• _TASK STATEMENT_: Answer with a number only: how many lines of the data contain "agent"?

START SUPPLIED RECORDS

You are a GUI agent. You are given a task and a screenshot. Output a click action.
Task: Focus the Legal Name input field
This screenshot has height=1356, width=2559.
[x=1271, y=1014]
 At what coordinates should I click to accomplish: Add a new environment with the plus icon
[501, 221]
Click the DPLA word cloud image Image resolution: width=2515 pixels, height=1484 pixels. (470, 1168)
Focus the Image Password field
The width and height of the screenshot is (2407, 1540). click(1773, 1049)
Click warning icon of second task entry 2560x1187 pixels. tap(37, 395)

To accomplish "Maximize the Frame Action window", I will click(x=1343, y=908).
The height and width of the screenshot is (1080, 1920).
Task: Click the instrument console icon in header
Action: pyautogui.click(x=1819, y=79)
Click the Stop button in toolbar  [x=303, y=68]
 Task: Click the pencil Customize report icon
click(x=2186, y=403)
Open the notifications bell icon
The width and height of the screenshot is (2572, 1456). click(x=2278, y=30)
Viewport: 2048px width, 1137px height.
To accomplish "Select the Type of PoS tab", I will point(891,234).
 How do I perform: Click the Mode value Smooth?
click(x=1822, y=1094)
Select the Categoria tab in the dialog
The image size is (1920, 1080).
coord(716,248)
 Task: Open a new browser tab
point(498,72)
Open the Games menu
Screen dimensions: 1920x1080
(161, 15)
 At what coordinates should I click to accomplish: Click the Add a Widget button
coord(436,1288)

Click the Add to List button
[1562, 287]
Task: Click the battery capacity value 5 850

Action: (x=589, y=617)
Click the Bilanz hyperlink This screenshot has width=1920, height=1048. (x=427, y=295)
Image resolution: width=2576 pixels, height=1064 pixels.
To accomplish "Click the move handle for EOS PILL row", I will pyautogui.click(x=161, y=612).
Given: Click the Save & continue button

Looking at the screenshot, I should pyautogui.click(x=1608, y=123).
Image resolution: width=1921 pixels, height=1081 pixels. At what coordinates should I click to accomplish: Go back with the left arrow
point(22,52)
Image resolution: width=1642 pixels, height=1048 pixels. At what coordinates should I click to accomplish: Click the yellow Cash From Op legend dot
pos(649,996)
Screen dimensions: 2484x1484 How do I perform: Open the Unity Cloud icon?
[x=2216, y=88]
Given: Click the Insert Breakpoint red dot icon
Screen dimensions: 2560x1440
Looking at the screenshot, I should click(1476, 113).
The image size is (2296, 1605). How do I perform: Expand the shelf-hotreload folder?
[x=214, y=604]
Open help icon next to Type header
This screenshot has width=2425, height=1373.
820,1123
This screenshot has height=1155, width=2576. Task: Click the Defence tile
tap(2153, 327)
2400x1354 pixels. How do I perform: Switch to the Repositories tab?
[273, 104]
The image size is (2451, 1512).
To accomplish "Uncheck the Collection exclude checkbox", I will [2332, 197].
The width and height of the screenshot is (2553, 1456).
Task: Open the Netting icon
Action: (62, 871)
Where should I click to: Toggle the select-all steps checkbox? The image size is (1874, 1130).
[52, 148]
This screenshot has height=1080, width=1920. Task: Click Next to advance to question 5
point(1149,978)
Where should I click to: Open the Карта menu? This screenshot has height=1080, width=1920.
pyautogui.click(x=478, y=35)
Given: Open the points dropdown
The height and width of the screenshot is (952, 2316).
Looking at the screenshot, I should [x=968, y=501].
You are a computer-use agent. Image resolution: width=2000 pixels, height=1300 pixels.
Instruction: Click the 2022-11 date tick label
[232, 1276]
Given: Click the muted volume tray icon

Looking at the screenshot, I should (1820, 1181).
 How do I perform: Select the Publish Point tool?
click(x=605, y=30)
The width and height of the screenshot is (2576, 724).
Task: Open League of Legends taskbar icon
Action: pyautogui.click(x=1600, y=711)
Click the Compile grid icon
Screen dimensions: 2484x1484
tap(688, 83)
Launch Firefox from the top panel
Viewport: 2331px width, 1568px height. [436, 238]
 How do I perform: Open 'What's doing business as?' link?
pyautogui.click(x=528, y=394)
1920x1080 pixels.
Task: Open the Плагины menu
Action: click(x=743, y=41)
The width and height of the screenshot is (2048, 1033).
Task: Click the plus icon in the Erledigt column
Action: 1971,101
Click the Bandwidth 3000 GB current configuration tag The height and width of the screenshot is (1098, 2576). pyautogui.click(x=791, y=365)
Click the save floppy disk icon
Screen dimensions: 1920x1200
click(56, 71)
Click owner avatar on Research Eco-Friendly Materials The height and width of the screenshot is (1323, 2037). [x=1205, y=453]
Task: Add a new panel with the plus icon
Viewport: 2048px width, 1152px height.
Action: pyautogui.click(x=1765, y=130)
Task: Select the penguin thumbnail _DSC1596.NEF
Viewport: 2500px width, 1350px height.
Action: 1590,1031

END SUPPLIED RECORDS

• _PROBLEM SOLUTION_: 2